◆ WHAT THE EXERCISE ASKS: Can the data below be set down again exactly, line for line?
================
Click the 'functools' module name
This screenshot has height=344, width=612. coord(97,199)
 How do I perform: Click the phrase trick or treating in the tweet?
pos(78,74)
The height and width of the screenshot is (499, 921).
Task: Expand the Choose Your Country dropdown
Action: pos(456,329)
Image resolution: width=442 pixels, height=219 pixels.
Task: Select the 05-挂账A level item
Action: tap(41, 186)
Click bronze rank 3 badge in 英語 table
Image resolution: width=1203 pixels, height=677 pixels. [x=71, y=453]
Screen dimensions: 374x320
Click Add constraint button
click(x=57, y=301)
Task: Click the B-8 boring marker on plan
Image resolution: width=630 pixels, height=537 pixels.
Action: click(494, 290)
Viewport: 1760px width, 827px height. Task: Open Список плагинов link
================
◆ REPLY TO THE EXERCISE:
Click the 'functools' module name
This screenshot has height=344, width=612. coord(97,199)
 How do I perform: Click the phrase trick or treating in the tweet?
pos(78,74)
The height and width of the screenshot is (499, 921).
Task: Expand the Choose Your Country dropdown
Action: pos(456,329)
Image resolution: width=442 pixels, height=219 pixels.
Task: Select the 05-挂账A level item
Action: tap(41, 186)
Click bronze rank 3 badge in 英語 table
Image resolution: width=1203 pixels, height=677 pixels. [x=71, y=453]
Screen dimensions: 374x320
Click Add constraint button
click(x=57, y=301)
Task: Click the B-8 boring marker on plan
Image resolution: width=630 pixels, height=537 pixels.
Action: click(494, 290)
Viewport: 1760px width, 827px height. Task: Open Список плагинов link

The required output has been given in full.